- **Short problem A**: In the article on the rest stops around Cowichan Lake, which business hosts rest stop two?

- **Page**:
Participants won’t be alone during Saturday’s 56 kilometre jaunt around Cowichan Lake.
As previous years, businesses and organizations – mainly local – will be there to help you every few kilometres, with 12 rest stops.
Rest stops, headed by volunteers, will provide drinks, light foods, portable toilets, and encouragement.
Although the Youbou Bar and Grill is no longer hosting a rest stop at Mesachie Lake, local rock cover band The Radiators will still be there to perform throughout the day, making for a neat place to take a rest along the route.
The following is a run down on the 12 rest stops that will greet walkers/runners along the way.
• Rest stop one comes into view suddenly because, just 6.2 kilometres from the start, at the Maple Grove Campsite, it is still dark when the walkers and runners arrive. This rest stop is sponsored by the Footwear Centre and the Weaver family.
“It’s neat seeing all of the lights coming up,” organizer Joan Hieta said, of awaiting participants’ arrival.
• Rest stop two is at Marguerite Main, 12.9 kilometres into the trek. It’s hosted by Lake Cowichan Home Hardware, and offers refreshments and places to sit, if need be.
• Rest Stop three is hosted by the Cowichan Lake Baptist Church. The site is near the Heather Campsite. This rest stop has the reputation of being the loudest along the route, with many participants noting that they can hear the support long before they see it.
Participants must check in at this rest stop.
• Rest stop four is just 5.4 kilometres farther along the route, at the Shaw Creek Lookout, which is hosted by Lake Cowichan’s Cow Cafe – their second shot at hosting a rest stop.
By this time, the walkers and runners have started to make the turn at the head of the lake and heading eastward. The terrain here is flat.
• Rest stop five, at Picnic Islands Lookout, is the second location where participants can pick up items or leave them. This rest stop, which is sponsored by Gravelle Family and Friends, is close to the halfway point of the Great Lake Walk.
• Rest stop six is situated at the historic Caycuse Campsite. This is another noisy rest stop, with host Chris Thompson and Curves’ ladies giving their rambunctious support.
• Rest stop seven is at The Red Gate Pullout, and his hosted by the Cowichan Valley Dragon Divas.
Participants can choose to take a rest here before making the daunting 100-metre grade climb. Walkers and runners must check in at this rest stop.
• Rest stop eight provides a great view of the lake, with participants about two-thirds of the way, and at the steepest part, of the climb. Pearson College is having their first go at rest stop host duties with the site, this year.

- **Supplied data**:
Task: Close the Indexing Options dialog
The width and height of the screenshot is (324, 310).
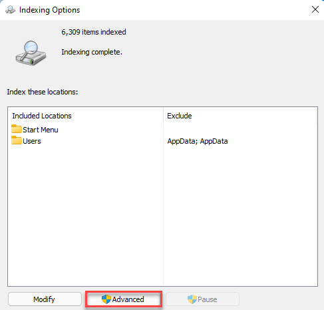Action: pyautogui.click(x=315, y=9)
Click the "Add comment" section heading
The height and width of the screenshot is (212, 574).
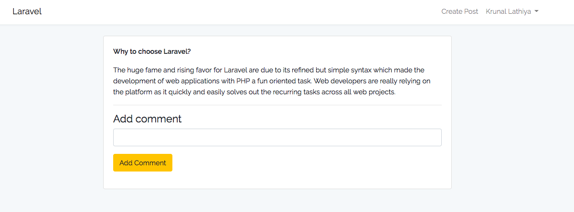click(x=148, y=119)
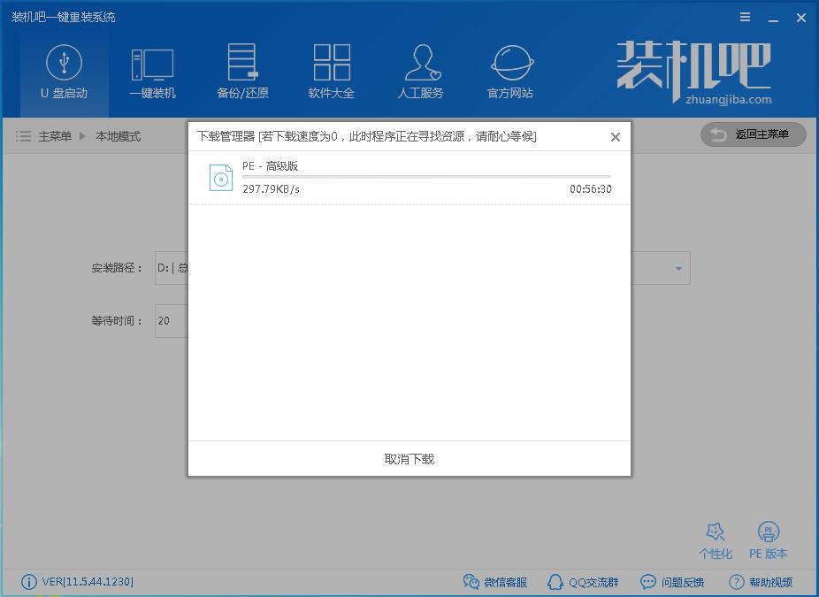This screenshot has height=597, width=819.
Task: Open 微信客服 WeChat support
Action: click(x=494, y=582)
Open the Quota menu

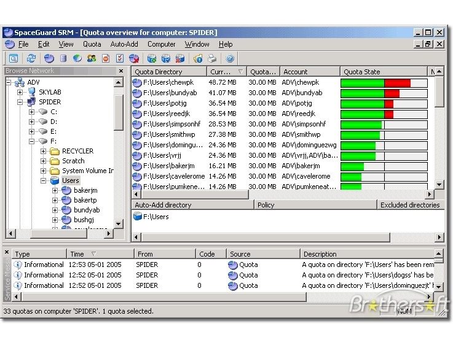point(92,44)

- **Short problem B**: Copy out the entries above with "window" substituted for "dialog" and everything else unchanged. Leave the pictures out.

- **Complete answer A**: Lake Cowichan Home Hardware

- **Complete answer B**:
Task: Close the Indexing Options window
The width and height of the screenshot is (324, 310).
Action: pyautogui.click(x=315, y=9)
Click the "Add comment" section heading
The height and width of the screenshot is (212, 574).
click(x=148, y=119)
This screenshot has height=597, width=819.
Task: Open 微信客服 WeChat support
Action: click(x=494, y=582)
Open the Quota menu

point(92,44)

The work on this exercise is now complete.